Miró las copas de los árboles, que tenían un tono amarillento e inmóvil, miró su propia piel blanca que brillaba al sol. «¡Morir! ¡Que me maten mañana…! ¡Que deje de existir…! ¡Que abandone todo esto y que me vaya para siempre!» Se representaba vivamente su ausencia de esta vida. Aquellos árboles, con su juego de luces y sombras, aquellas nubes y aquellas humaredas de las hogueras del campamento, todo se transformaba para él, pareciéndole que algo terrible le amenazaba. Sintió frío en la espalda y empezó a pasearse.
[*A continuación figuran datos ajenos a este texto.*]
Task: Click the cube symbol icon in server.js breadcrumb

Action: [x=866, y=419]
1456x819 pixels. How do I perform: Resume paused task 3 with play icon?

Por detrás del cobertizo se oían voces.

- ¿Quién es? - preguntó el príncipe Andrés.

El capitán Timokhin, el de la nariz roja, comandante de la compañía en la que se hallaba Dolokhov y que ahora, por falta de oficiales, era comandante de batallón, entró tímidamente en el cobertizo. El ayudante de campo y el cajero entraron a continuación. El príncipe Andrés saludó rápidamente, oyó lo que le comunicaban los oficiales sobre el servicio, dióles alguna nueva orden y se disponía a despedirlos cuando oyó una voz conocida que chillaba:

- ¡Diablo!

En aquel instante, un hombre chocaba con algo.

El príncipe Andrés miró al interior del cobertizo y vio que se acercaba Pedro, quien se había enganchado con un tronco de leña. En general, al príncipe Andrés le era muy desagradable ver gente de su mundo y especialmente a Pedro, que le recordaba todos los momentos penosos por que había atravesado durante su última estancia en Moscú.

- ¡Ah, eres tú! ¿Qué viento te trae? Te aseguro que no te aguardaba - dijo.

Mientras pronunciaba estas palabras, en sus ojos y en toda la expresión de su rostro existía algo más que sequedad; era hostilidad lo que manifestaba. Pedro se dio cuenta enseguida. Se acercaba al cobertizo con una disposición de espíritu más animada, pero al observar la expresión de la cara del príncipe Andrés sintióse cortado y sin saber qué decir.

- He venido…, pues… ¿Sabes?, he venido… porque esto me interesa - dijo Pedro, que aquel día había repetido muchas veces: «Esto me interesa» -. He querido ver la batalla.